The Prayer of the Ambassador Paul
Grant me your mercy.
You are my Redeemer. Redeem me, for I am yours and one who has been birthed from you. You are my mind, my treasure, my fullness, and my rest. Birth me, open for me, receive me, and give me unrestrained maturity.
I reach out to you who exists now, and preexists, in the name raised up above every name through the Christ, who is Lord of lords and King of ages.
Give me your gifts of perception that is beyond the edge of perception through the Child of Humanity, the Spirit, and the Advocate of Truth.
I seek authority and healing to my body when I ask through the one who brings good news, redeems my soul and opens my mind, which is enlightened and eternal. Open my mind to the firstborn child of the fullness of grace.
Grant to me that special something that no angel’s eye has seen and no ruler’s ear has heard, and has not entered into any human heart. That something is angelic and was molded in the image of the living God, which was formed at the beginning of time.
I trust. Place upon me your beloved, chosen, and blessed greatness, who is the firstborn, the first brought forth, and the amazing mystery of your house.
For yours is the power, the glory, the praise, and the greatness forever. Amen.
Through these prayers, we can touch deeply into early Christian reflection on the realities of their life, the attribution of value, the broadening reach of the scope of care, and the elements of behavior leading to a good life and final reconciliation with that reality.
It is breathtaking to see this deep understanding of individual and collective experience communicated through language.
Review contributed by Larry Spears.
Notes & Image Source
1 When Houghton Mifflin Harcourt contracted with Taussig to do A New New Testament, they agreed to fund the selection and work of a Council to make the selection of which of the over seventy-five ‘non-canonical’ works from the first 175 years of the Jesus and Christ movements should be added to the traditional New Testament.

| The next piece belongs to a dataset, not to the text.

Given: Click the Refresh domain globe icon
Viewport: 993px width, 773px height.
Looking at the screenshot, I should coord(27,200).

Taussig describes the recruitment and work of the Council in an interview with The Fourth R, the magazine of the Westar Institute:
It is important to note that our goal was not to have a Council of scholars from the field of New Testament/early Christianity, but a group of nationally known spiritual leaders. The nineteen eventual Council members did include six such scholars (including Jesus Seminar members John Dominic Crossan, Karen King, and myself), but I only considered scholars who explicitly saw their work as theological and spiritual as well as academic.

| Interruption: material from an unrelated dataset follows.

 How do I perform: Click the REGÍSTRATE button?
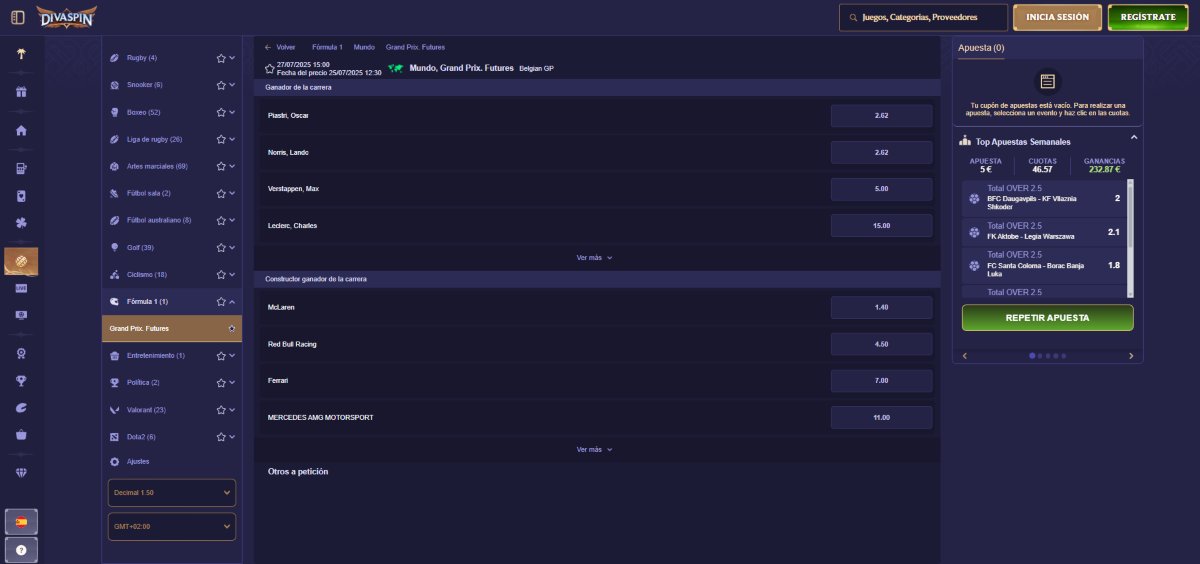pos(1147,18)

Although I intentionally left the criteria for the work of the Council vague, two factors were centrally important to me: (1) that scholarly matters not trump all others; and (2) the primary expertise of the Council members be that they had national experience in telling large numbers of the American public what they might read for their spiritual welfare.
The decisions of the Council were made within the following parameters:
- each Council member had the same amount of votes to cast and all votes were democratically decided
- the votes allowed each Council member to express both which individual documents they preferred and how much they wanted particular books, an arrangement that allowed members to weight some documents more heavily than others
- for about six months the Council studied a wide variety of documents, and the publisher agreed that they could select as many as they thought worthy to be read alongside the traditional New Testament writings (The Council eventually selected ten to be added.)

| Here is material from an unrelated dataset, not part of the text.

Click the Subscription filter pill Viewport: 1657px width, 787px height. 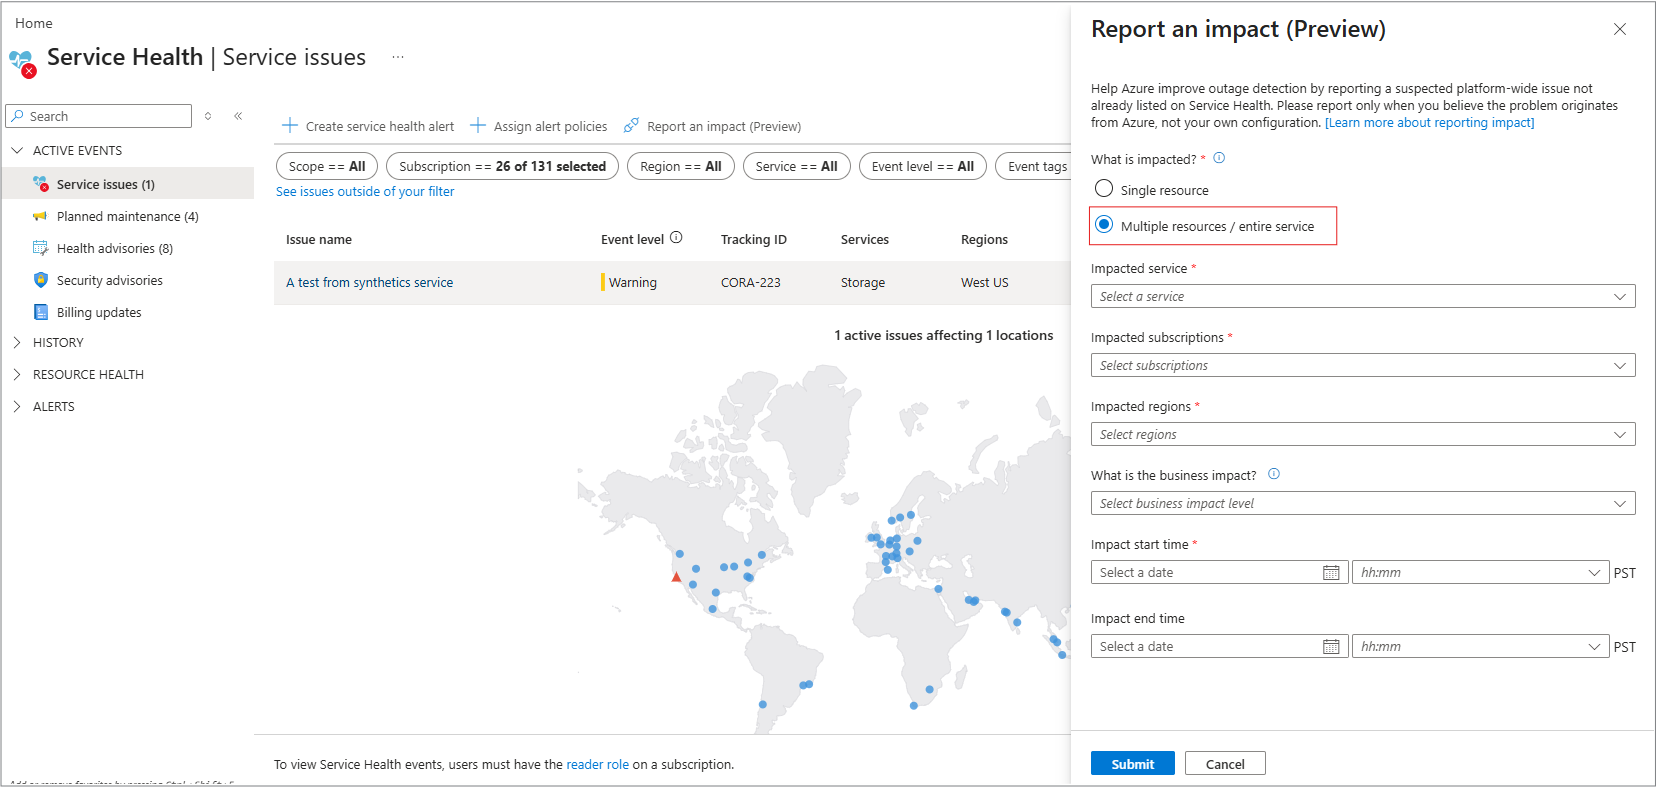[502, 167]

- a subset of ten Council members met in October 2012 to reduce the range of documents to be selected down to twenty, and the full Council met in February to make the final selection.
2 “Biblical canon,” from Wikipedia.
A biblical canon or canon of scripture is a list of texts (or “books”) which a particular religious community regards as authoritative scripture. The word “canon” comes from the Greek κανών, meaning “rule” or “measuring stick”. Christians became the first to use the term in reference to scripture, but Eugene Ulrich regards the idea as Jewish.